* [PROBLEM A] Duplicate, word for word, everything in the Confucianism essay from "Confucianism originated during" down to "and economic life.".
--- PROVIDED TEXT ---
Confucianism: A Religion for the Future

by Dr. Robert D. Crane

Confucianism is known as a philosophy of life, which means that it is more than a philosophy.  Islam is similar, because Islam is a din (pronounced deen), that is, a combination of both faith and action.

Confucianism originated during a period of warring feudal lords in China during the fifth century B.C. as a movement to bring compassionate justice in personal, political, social, and economic life. 

The two basic teachings were encapsuled in the terms li and jen (pronounced ren).  Li is the natural law of the universe, known in Islam as the Sunnat Allah or “way of God in the world, or, as Confucius put it, “when Tao or heaven’s way is done”.  Jen is human-heartedness, especially as developed by the principal Confucian disciple, Mencius, who emphasized that human nature is basically good.  This is one of the principal teachings of Islam, known as infaq, which is the inclination and desire to give rather than to take in life. 

While li teaches the maintenance of balanced order through restraint by external rules, jen deals with the inner person, similar to the balance of their equivalents in Islamic Sufism.

In Confucianism, as in Islam, the role of knowledge and education are the key to fulfilling one’s purpose in life and to the practice of compassionate justice in society.  This, in turn, is based on respect for the wisdom of the past, which each generation has a responsibility to revive and maintain in the present in order to build a better future.

In secular cultures Confucianism is welcomed as an ethical philosophy useful in maintaining the existing status quo against chaos, but the original conception by Confucius required both personal and institutional change based on the opening chapter of the foundational Confucian text, The Great Learning.  The key to “harmony and peace”, which today might be rephrased as “peace, prosperity, and freedom through compassionate justice”, is found in the following simple statement in the opening chapter:

When true knowledge is achieved, then the will becomes sincere; when the heart is set right, then the personal life is cultivated; when the personal life is cultivated, then the family life is regulated; when the family life is regulated, then the national life is orderly; and when the national life is orderly, then there is peace in the world.  From the emperor down to the common men, all must regard the personal life as the root or foundation.

This wisdom is a perfect example of what Roman Catholic theologians call the principle of subsidiarity, whereby legitimacy originates from the bottom of society, rather then from the top.  This simple statement may also be regarded as a summary of the eight principles of Islamic jurisprudence: 1) haqq al din, respect for the ultimate being, which is beyond our understanding but the source of all authority; 2) haqq al nafs, respect for the human person as the link between Allah and the world; 3) haqq al nasl, respect for the sacredness of the individual family as the basis for the legitimacy of every higher level of community; 4) haqq al mahid, respect for the physical environment as a cherished gift to humankind; 5) haqq al hurriyah, respect for political freedom through both personal and community self-determination; 6) haqq al mal, respect for personal property in producing wealth as a universal human right; 7) haqq al karama, respect for human dignity, including gender equity by recognizing the equal rights but different responsibilities of mothers and fathers; and 8) haqq al ‘ilm, respect for knowledge, including freedom to seek, teach, and practice it.
--- GIVEN DATA ---
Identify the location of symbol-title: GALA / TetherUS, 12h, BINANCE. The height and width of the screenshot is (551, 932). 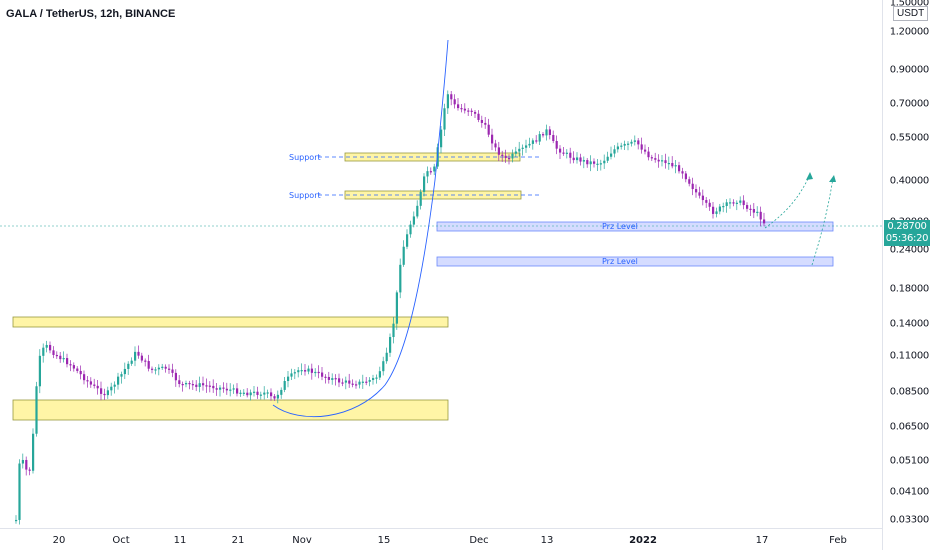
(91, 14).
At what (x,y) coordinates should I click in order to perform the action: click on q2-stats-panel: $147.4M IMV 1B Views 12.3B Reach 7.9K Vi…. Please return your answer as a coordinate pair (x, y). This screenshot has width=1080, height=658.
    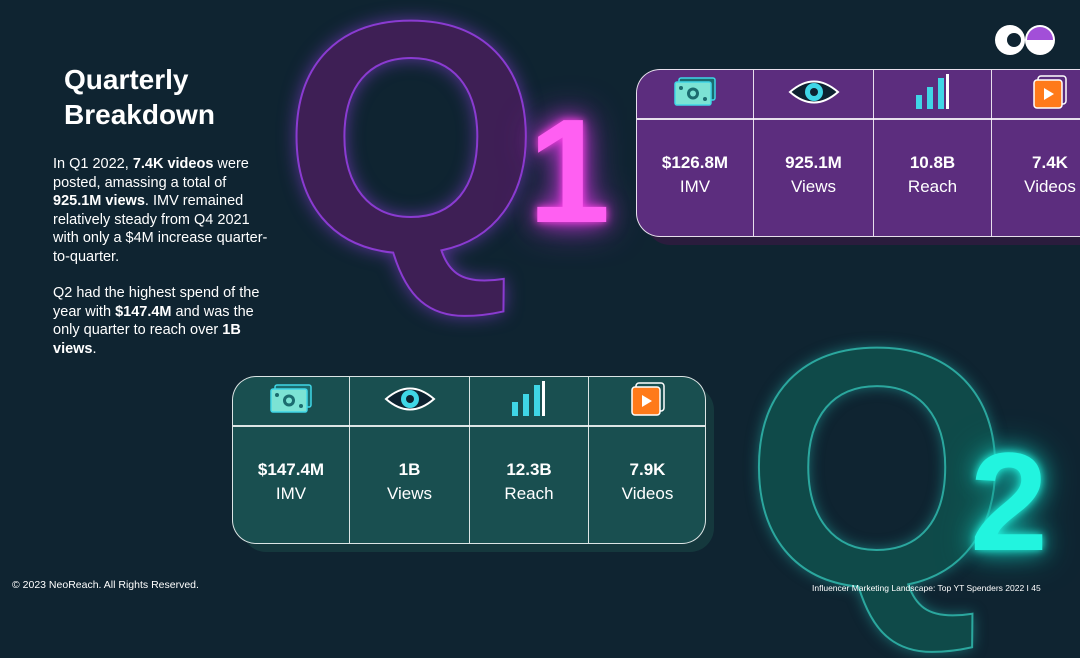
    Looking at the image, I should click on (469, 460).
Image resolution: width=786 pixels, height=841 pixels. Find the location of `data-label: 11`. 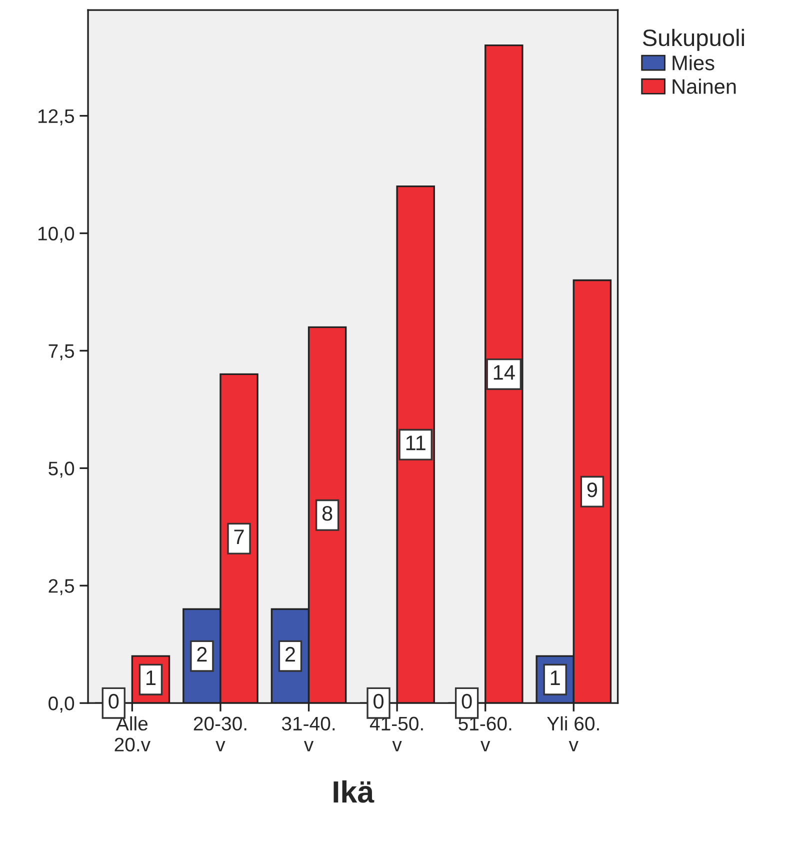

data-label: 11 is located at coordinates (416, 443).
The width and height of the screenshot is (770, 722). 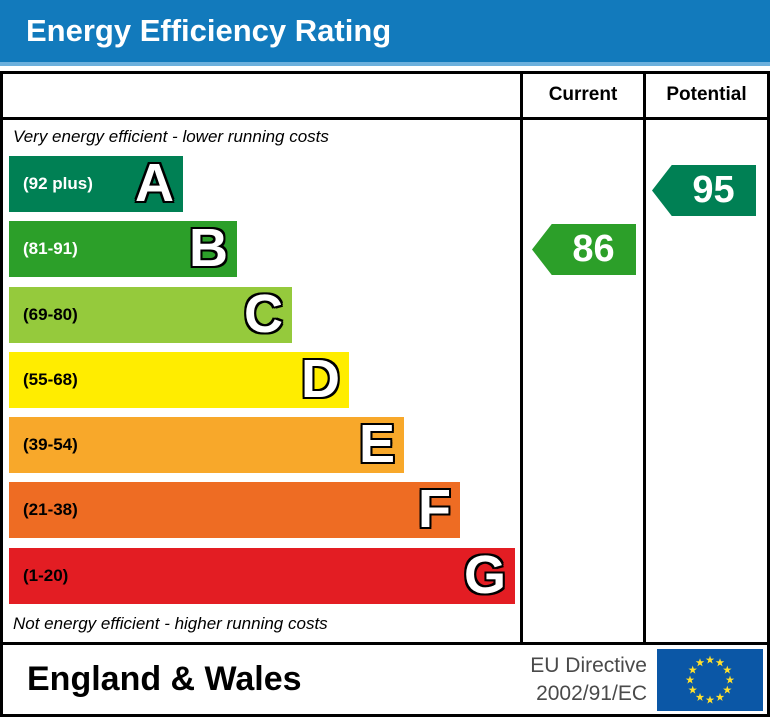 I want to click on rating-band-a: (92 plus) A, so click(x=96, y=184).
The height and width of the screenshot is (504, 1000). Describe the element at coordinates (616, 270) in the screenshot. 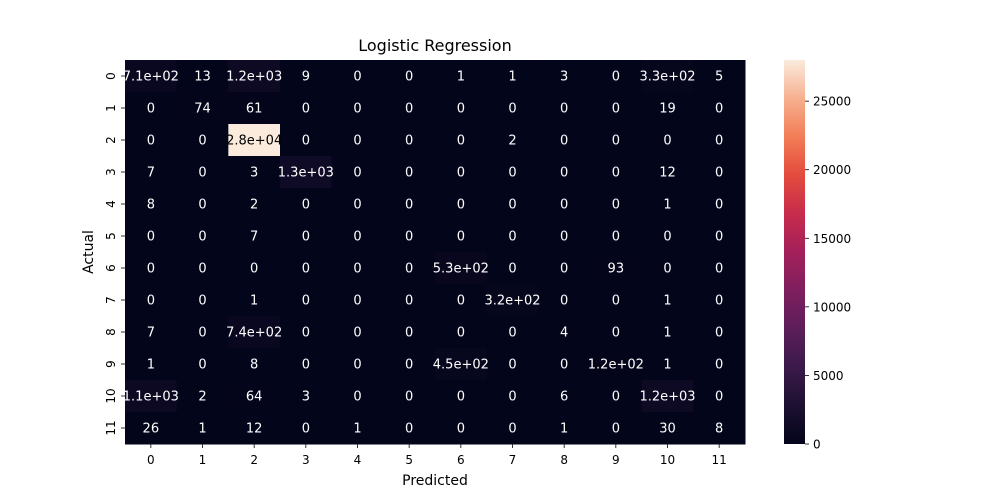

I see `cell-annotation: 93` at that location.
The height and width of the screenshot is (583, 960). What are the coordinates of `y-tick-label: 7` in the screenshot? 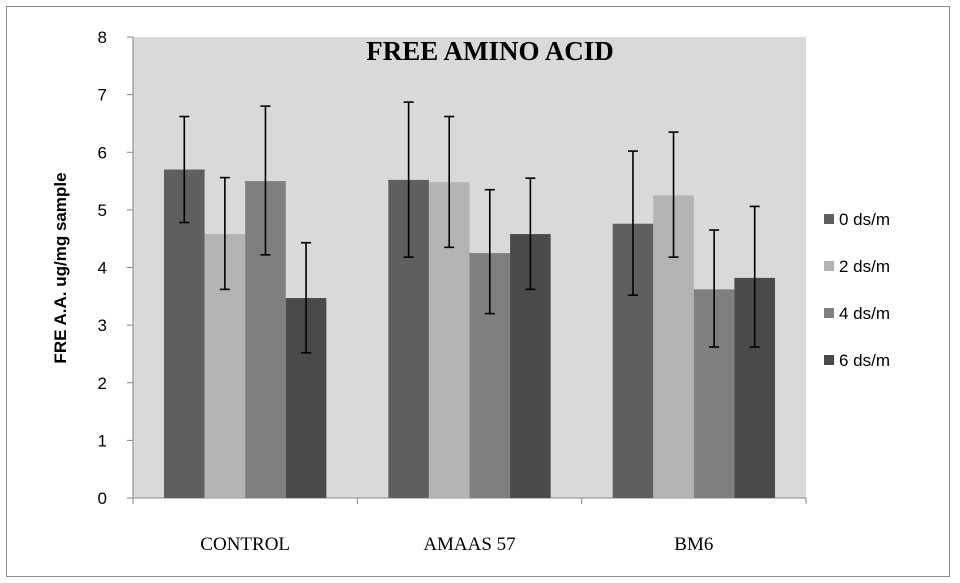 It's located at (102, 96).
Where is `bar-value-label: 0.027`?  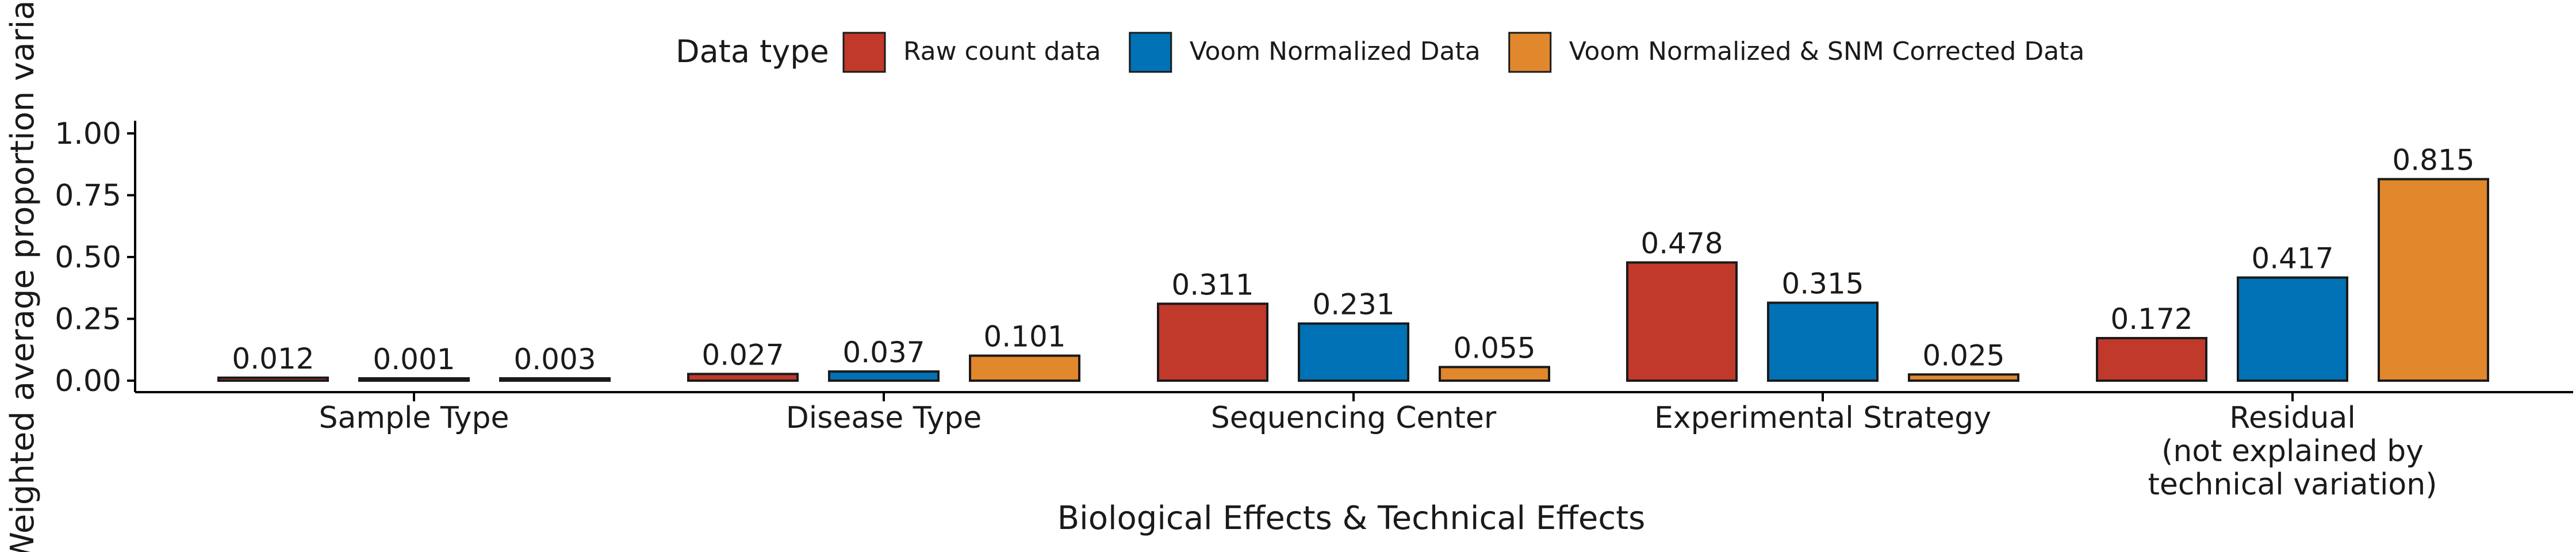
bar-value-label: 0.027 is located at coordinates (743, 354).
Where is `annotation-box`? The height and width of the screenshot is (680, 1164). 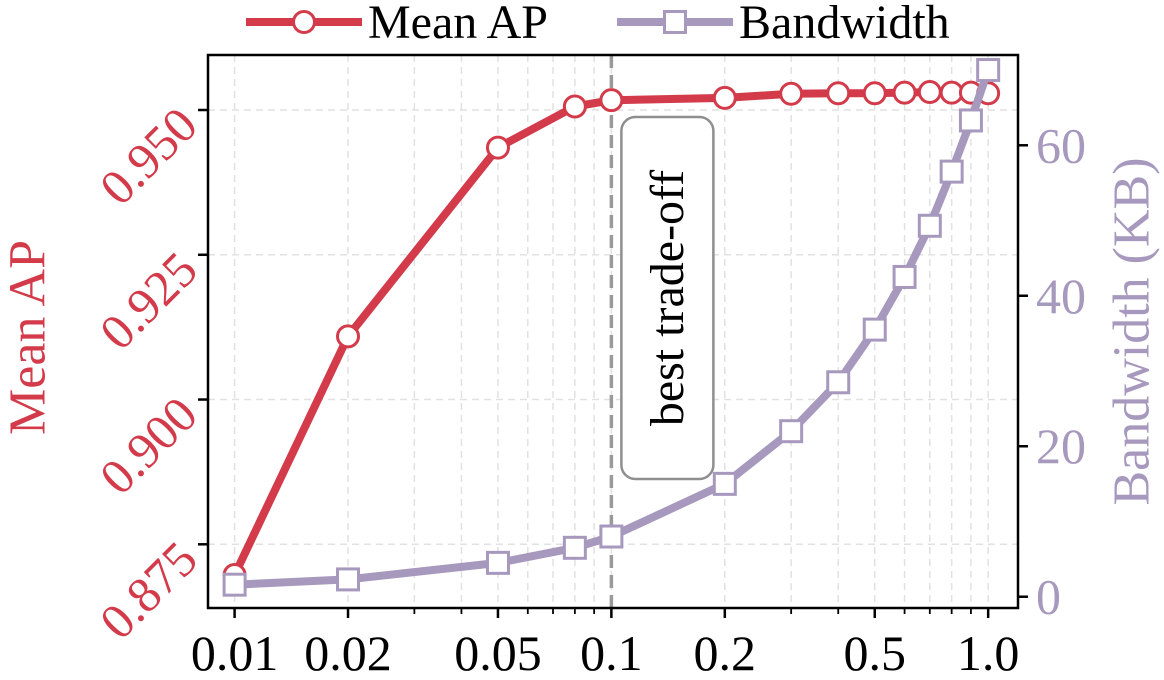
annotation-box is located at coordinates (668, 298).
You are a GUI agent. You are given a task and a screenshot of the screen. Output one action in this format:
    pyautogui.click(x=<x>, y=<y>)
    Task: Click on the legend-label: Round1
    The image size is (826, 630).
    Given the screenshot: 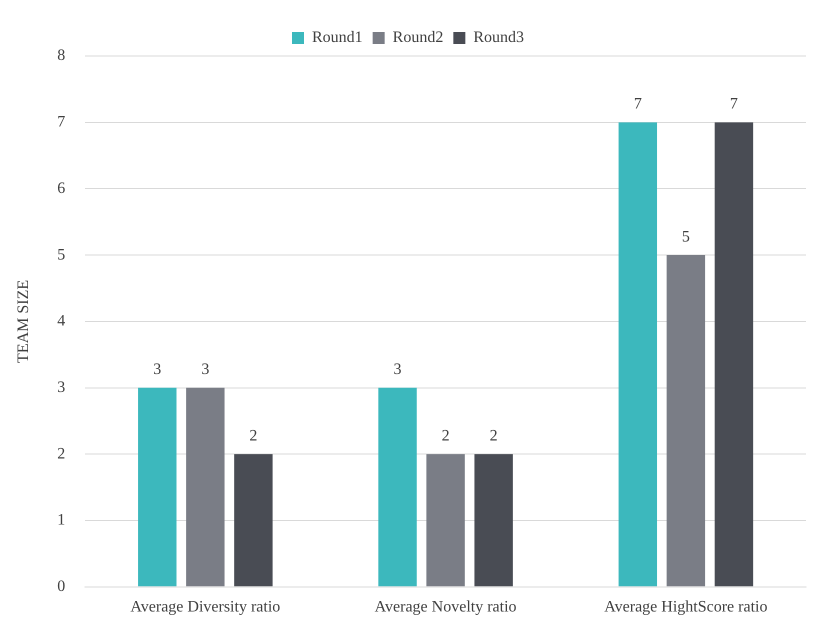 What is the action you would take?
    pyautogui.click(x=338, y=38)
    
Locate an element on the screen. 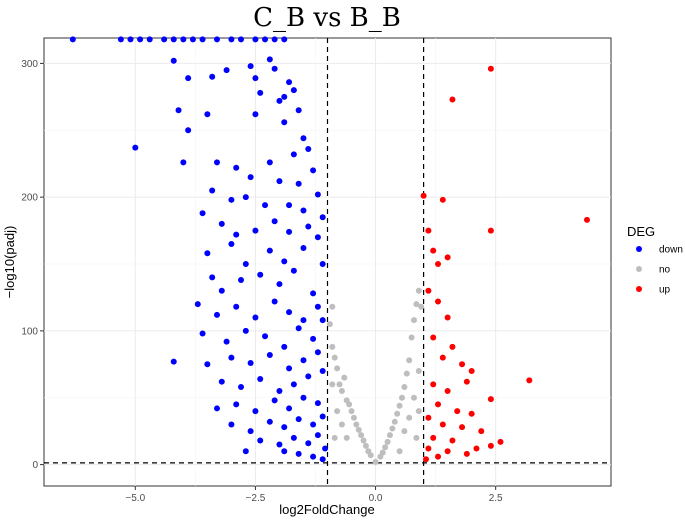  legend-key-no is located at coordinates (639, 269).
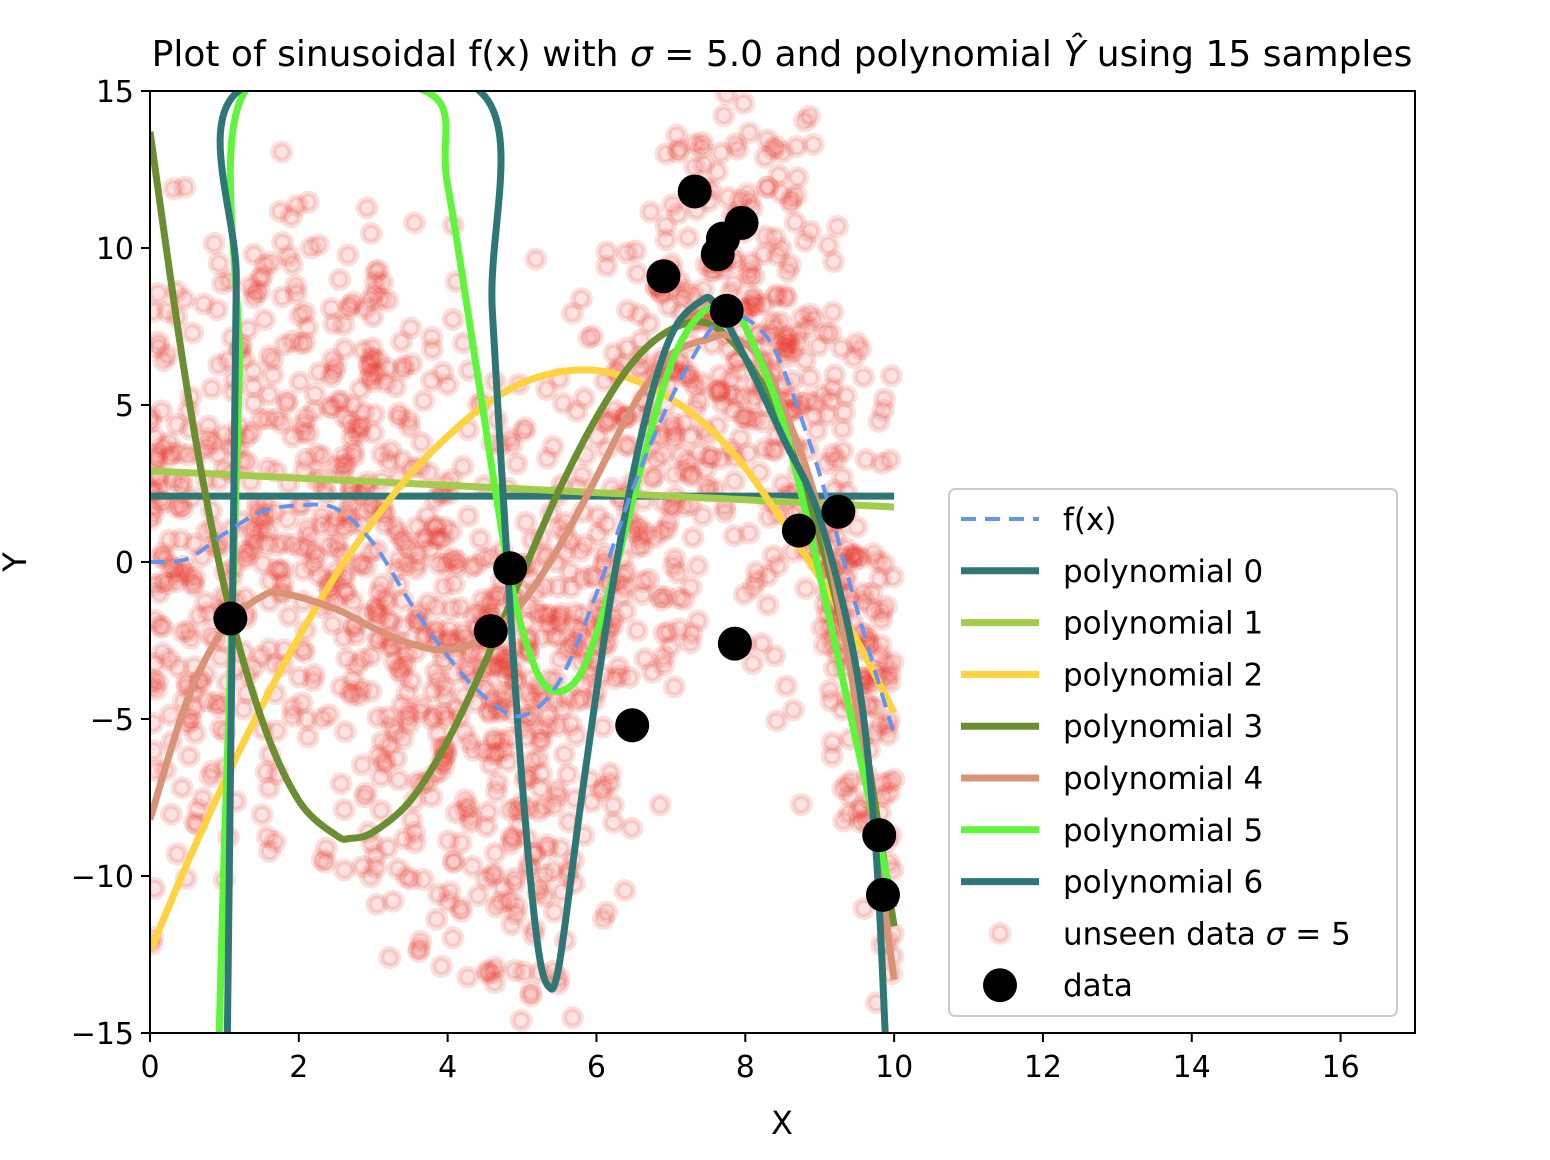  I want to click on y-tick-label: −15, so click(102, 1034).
---
* [PROBLEM B] Please turn everything in the entries from their start down to the line containing "data-label: 11 is" into a numbered list. Leave out blank lines and the pictures.

* [TASK RESULT A]
Confucianism originated during a period of warring feudal lords in China during the fifth century B.C. as a movement to bring compassionate justice in personal, political, social, and economic life.

* [TASK RESULT B]
1. Identify the location of symbol-title: GALA / TetherUS, 12h, BINANCE. The height and width of the screenshot is (551, 932). 
2. (91, 14).
3. At what (x,y) coordinates should I click in order to perform the action: click on q2-stats-panel: $147.4M IMV 1B Views 12.3B Reach 7.9K Vi…. Please return your answer as a coordinate pair (x, y). This screenshot has width=1080, height=658.
4.     Looking at the image, I should click on (469, 460).
5. Image resolution: width=786 pixels, height=841 pixels. Find the location of `data-label: 11`. 
6. data-label: 11 is located at coordinates (416, 443).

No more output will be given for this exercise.